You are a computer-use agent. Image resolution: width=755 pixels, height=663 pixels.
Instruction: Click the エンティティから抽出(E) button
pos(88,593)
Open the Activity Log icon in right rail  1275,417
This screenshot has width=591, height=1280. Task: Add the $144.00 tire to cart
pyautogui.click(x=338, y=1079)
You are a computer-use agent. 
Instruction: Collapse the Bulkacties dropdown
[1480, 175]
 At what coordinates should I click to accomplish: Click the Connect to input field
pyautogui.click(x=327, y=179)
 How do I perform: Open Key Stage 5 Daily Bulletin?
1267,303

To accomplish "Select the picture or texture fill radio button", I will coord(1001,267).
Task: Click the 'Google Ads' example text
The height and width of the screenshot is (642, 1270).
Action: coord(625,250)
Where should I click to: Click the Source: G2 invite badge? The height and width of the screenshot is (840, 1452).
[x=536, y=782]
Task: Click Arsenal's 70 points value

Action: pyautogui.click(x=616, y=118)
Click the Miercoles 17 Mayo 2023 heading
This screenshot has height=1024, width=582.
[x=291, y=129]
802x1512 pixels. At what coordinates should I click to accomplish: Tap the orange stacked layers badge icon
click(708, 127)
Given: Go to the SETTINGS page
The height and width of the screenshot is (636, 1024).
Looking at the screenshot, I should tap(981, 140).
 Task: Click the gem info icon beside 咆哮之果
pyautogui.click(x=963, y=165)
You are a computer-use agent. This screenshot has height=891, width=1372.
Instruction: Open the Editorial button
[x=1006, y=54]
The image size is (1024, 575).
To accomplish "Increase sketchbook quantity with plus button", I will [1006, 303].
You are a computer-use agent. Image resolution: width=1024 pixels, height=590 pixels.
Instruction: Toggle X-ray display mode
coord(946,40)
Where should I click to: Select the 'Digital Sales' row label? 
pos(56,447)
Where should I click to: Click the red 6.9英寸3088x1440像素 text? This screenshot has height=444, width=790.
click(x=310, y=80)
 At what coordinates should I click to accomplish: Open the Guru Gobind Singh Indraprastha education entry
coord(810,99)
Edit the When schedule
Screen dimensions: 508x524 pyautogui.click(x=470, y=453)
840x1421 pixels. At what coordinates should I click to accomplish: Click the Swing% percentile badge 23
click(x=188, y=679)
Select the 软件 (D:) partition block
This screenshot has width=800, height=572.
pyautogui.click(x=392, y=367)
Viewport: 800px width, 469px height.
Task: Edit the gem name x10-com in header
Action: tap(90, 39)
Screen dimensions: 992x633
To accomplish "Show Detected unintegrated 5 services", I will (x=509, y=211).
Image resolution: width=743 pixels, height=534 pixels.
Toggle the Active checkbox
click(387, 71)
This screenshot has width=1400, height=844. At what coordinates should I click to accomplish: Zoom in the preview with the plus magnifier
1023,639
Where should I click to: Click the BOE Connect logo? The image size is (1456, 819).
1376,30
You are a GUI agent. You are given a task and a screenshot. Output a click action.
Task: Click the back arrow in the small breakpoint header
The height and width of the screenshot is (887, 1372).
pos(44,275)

▶ [EXERCISE DESCRIPTION]:
Rewrite the part of the records above that opens with the line containing "Task: Click the gem info icon beside 咆哮之果" and closes with the line containing "Action: tap(90, 39)" as a JSON list of strings, one string per line, leaving out blank lines.

▶ [CORRECT RESULT]:
[
  " Task: Click the gem info icon beside 咆哮之果",
  "pyautogui.click(x=963, y=165)",
  "You are a computer-use agent. This screenshot has height=891, width=1372.",
  "Instruction: Open the Editorial button",
  "[x=1006, y=54]",
  "The image size is (1024, 575).",
  "To accomplish \"Increase sketchbook quantity with plus button\", I will [1006, 303].",
  "You are a computer-use agent. Image resolution: width=1024 pixels, height=590 pixels.",
  "Instruction: Toggle X-ray display mode",
  "coord(946,40)",
  "Where should I click to: Select the 'Digital Sales' row label? ",
  "pos(56,447)",
  "Where should I click to: Click the red 6.9英寸3088x1440像素 text? This screenshot has height=444, width=790.",
  "click(x=310, y=80)",
  " At what coordinates should I click to accomplish: Open the Guru Gobind Singh Indraprastha education entry",
  "coord(810,99)",
  "Edit the When schedule",
  "Screen dimensions: 508x524 pyautogui.click(x=470, y=453)",
  "840x1421 pixels. At what coordinates should I click to accomplish: Click the Swing% percentile badge 23",
  "click(x=188, y=679)",
  "Select the 软件 (D:) partition block",
  "This screenshot has width=800, height=572.",
  "pyautogui.click(x=392, y=367)",
  "Viewport: 800px width, 469px height.",
  "Task: Edit the gem name x10-com in header",
  "Action: tap(90, 39)"
]